Alcohol blamed as five killed in crowd crush at Austrian snowboarding event

THE MAYOR of the west Austrian city of Innsbruck yesterday called for a ban on alcohol at outdoor sports events after five young women were crushed to death and dozens injured on Saturday night at a snowboarding event.

Four of the dead were Austrian teenagers and the fifth was a 21-year- old Australian tourist from Sydney.

Mr Herwig van Staa, quoted in the Austrian newspaper Der Standard, said that no alcohol should be sold at the "Berg Silvester" festival at the end of this month. Many spectators at mountain sports events warm themselves with mulled wine. A crowd of 80,000 spectators is expected to watch competitive skiing and ski-jumping at Berg Silvester.

The Innsbruck mayor told state television that alcohol may have played a role in Saturday's tragedy, adding that "many youths were heavily intoxicated". Beer and hot mulled wine were sold at the event.

Rescue workers and police said it appeared that a crowd of people leaving the Olympic stadium had slipped on an icy slope and slid into a barrier that gave way, causing a pile up and panic in the mass behind.

"A large crowd was lying on the ground ... and another crowd from behind pushed against them," Michael Wildner, an emergency worker with the Red Cross, told Austrian state television. Dozens of others were trampled and 16 people remained in hospital yesterday, four of them in comas with life-threatening injuries, Dr Norbert Mutz, at the Innsbruck hospital, said.

Mr Wildner said emergency workers arrived quickly and were able to move the crowd back into the stadium, preventing any further injuries. The accident happened shortly after 10 pm.
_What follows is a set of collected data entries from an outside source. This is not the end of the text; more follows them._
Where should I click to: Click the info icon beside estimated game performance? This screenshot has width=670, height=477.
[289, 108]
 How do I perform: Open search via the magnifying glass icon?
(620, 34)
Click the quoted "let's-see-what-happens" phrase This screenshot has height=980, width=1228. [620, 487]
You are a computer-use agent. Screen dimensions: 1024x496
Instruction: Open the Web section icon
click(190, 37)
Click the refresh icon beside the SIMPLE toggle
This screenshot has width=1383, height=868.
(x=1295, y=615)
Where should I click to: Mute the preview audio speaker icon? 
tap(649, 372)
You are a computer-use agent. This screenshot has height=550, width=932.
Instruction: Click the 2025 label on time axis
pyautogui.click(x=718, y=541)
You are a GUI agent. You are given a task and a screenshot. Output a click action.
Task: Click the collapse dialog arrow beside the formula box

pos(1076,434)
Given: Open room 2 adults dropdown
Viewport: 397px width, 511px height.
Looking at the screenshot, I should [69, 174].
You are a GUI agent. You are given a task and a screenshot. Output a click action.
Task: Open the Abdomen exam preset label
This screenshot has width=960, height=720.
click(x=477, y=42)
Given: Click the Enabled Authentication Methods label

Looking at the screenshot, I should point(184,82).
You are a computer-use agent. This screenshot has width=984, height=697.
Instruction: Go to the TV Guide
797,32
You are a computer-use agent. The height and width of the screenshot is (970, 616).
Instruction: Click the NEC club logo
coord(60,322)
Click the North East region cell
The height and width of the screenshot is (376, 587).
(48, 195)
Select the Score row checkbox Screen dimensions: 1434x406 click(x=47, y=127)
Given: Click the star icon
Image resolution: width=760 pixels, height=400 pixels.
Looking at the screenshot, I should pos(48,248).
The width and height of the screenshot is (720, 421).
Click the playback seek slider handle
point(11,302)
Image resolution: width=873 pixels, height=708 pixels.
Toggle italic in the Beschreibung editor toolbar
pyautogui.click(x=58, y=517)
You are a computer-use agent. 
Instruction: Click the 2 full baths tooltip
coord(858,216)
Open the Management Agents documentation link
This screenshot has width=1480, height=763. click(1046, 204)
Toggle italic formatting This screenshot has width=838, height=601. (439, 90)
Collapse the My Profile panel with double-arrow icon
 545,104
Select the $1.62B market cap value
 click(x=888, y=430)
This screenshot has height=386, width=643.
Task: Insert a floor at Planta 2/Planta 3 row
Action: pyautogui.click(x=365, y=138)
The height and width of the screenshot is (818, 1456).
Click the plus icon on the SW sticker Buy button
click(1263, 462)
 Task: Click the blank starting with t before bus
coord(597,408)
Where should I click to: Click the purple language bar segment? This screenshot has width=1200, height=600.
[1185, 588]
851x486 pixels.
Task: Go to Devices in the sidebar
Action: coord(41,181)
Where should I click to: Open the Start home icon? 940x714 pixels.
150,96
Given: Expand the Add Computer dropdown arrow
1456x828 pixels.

The scene apparently became so chaotic at one point that a police officer fired a shot in the air when ambulance crews rushing to help were nearly trampled. Reports said the covered bodies of the victims remained on the ground for several hours.

Arnold Stattmann, director of the Innsbruck police, said the stadium had been prepared with optimal security and an extra 200 men had been hired.

Several sports associations have said the stadium was ill-equipped to handle the crowd of 40,000 that attended the sold-out snowboarding competitions on Saturday. Built in 1964 for the Winter Olympics in Innsbruck, the stadium is to be renovated in 2001. A World Cup snowboarding event on the Kitzsteinhorn glacier near Kaprun scheduled for yesterday was cancelled because of safety fears.

The Innsbruck disaster was the second fatal tragedy in Austria in three days and will raise further questions about public safety in the country.

Six people were killed after a three-storey apartment building exploded in the town of Wilhemsburg on Thursday night, apparently after a gas leak. A further 60 people have died in accidents in Austria in the last 18 months, in a series of disasters including a cave-in at a mine, an avalanche and a fire in a mountain tunnel.